“From discourse, find harmony.
In the middle of difficulty, lies opportunity.”
— Albert Einstein
- Have you lived your life without any conflict?
My hats off to you if you have never experienced any conflict :-)
- Have you found a totally unexpected gift after the conflict was resolved or in an attempt to resolve the conflict?
What did you do to discover such a gift?
I want to make a case that there is a hidden gift in any conflict and there are three things we can do to increase the chances of finding the gift.
Let me share one example from my life to show how this may occur. At one time, I worked in state prison system in a small town.
I love swimming and after some searching I found a swimming pool in a bigger town about half hour away. So twice a week I drove there to swim.
One time, as part of my routine, I was swimming butterfly and I felt a tap on my leg. I stopped and I heard this lady yelled at me, “Hey you can’t swim butterfly here, it is against swimming etiquette.” I was little taken aback, I thought, if I can’t swim butterfly in a pool, where else can I swim?
Well, I was almost done so rather than arguing at that time, I changed my stroke and completed my workout. This didn’t end there; next week she again stopped me so I decided to do something about it.
Next time, I asked people around if anybody else had a problem and nobody did. Somebody advised me to just swim, saying, “that lady always complains, don’t worry.”
So I started doing my normal routine. Sure enough when I was swimming butterfly, I got stopped again by the same lady. This time I told her, “Look lady, nobody else has any problem; and I don’t know what your problem is.” I then continued to swim butterfly.
After completing my swim when I got out of the pool, I heard the lady yell, F___ Y__. I felt a shock, I didn’t expect that kind of language from this lady.
I didn’t respond or even look back even though I was fuming. I went into the shower and stared reflecting on what had happened. I figured we both came to the pool to reduce stress; so I must resolve this situation to find peace.
So I went back to the pool where the lady was doing walking exercise and asked if I can talk to her to resolve the issue. At first she was resistant and said, “I don’t want to stop.”
I persisted, “please this won’t take much time and we can talk while you are walking.” She agreed and I got into the pool and started walking with her.
I began by saying, “Look, there is enough fighting in this world and I am sure we can come up with some solution.” I continued, “I come only two days a week so I can work around your schedule. So what days do you come?”
I was amazed at her reaction; she said, “You mean you swim only two days, you should swim more often.” I stood there for a few seconds with my mouth open and eyes wide. Then before I could say anything else, she said, “Don’t worry, it won’t happen again.”
That was the end of our conversation. We introduced each other and I thanked her and walked away. I didn’t see her in the pool after that day.

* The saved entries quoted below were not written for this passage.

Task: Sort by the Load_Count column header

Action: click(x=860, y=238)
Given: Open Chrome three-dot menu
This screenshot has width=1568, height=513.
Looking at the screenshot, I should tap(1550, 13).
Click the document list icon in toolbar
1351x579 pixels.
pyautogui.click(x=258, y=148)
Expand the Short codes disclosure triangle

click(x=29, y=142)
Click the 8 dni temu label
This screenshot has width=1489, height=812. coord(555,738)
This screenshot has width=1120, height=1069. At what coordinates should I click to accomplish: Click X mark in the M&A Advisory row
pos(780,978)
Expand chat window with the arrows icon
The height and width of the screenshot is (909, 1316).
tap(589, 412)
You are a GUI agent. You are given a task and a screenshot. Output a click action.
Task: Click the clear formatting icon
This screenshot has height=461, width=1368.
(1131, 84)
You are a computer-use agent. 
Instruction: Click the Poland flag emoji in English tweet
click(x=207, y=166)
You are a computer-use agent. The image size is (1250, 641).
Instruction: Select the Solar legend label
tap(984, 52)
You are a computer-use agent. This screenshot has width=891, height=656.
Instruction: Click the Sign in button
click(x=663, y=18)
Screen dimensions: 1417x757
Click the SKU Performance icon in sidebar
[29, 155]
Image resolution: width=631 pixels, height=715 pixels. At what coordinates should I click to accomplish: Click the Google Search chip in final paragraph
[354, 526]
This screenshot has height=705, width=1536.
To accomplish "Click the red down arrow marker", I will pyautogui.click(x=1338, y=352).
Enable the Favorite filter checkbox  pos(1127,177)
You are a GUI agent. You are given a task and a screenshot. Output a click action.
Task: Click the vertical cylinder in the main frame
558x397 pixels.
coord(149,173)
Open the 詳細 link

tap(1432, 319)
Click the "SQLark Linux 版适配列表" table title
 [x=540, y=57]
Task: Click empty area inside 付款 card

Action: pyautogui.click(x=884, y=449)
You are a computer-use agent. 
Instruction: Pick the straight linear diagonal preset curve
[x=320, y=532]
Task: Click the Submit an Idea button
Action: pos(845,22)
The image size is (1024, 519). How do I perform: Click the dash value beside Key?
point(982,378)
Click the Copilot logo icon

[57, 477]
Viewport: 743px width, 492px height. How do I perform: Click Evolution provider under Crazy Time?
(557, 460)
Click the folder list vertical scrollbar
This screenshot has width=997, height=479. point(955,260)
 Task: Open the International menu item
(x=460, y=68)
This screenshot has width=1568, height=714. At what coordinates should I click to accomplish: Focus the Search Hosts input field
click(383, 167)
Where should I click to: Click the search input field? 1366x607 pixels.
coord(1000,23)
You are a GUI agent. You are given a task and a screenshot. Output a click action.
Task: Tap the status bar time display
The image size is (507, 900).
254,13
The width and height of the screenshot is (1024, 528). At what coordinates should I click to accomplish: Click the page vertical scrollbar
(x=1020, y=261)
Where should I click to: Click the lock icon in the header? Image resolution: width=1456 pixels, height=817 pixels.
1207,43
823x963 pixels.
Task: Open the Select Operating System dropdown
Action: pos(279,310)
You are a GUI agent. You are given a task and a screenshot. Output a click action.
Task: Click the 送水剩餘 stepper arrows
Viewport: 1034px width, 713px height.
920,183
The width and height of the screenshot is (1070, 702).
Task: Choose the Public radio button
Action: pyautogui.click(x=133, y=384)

After several weeks, I was late in getting out of the gym and I met her coming into the building. She asked me, “Shabbir, how come you are so late?” I explained, “I work in Soledad Prison and sometimes I get delayed.”
She exclaimed, “You mean you work in Soledad and come all the way here to Salinas? Why there is a wonderful Olympic size pool in Soledad.” I tried to argue, “But I have searched on the internet and couldn’t find any.”
She said, “I am a real estate agent and I know there is an Olympic size pool there.” She gave me the location and sure enough I found a great pool 5mins from the room I rented. Not only that but I discovered a year later that the pool I used to go in Salinas had shut down.
Just before this incident, I had read, “Unlikely Teachers: Finding hidden gifts in daily conflicts” by Judi Ringer. Judy is an Akido Grand Master and she says every opponent on the mat has something for us to teach. She continues, “You are practicing Akido whenever you listen with curiosity to an opposing view or search for mutual understanding, respect, and purpose.
I learned my lesson experientially.
So what did I do that created this new gift?
First of all, rather than reacting out of anger I calmed down; I didn’t even turn around when I heard her curse. Next, I courageously took a positive action—I went back and initiated a conversation. Finally, I offered to reschedule without any expecting any benefits.
So we can find gifts from any conflicts, if we follow this three steps:
- Calm down
- Take action and
- Offer without expecting any benefits.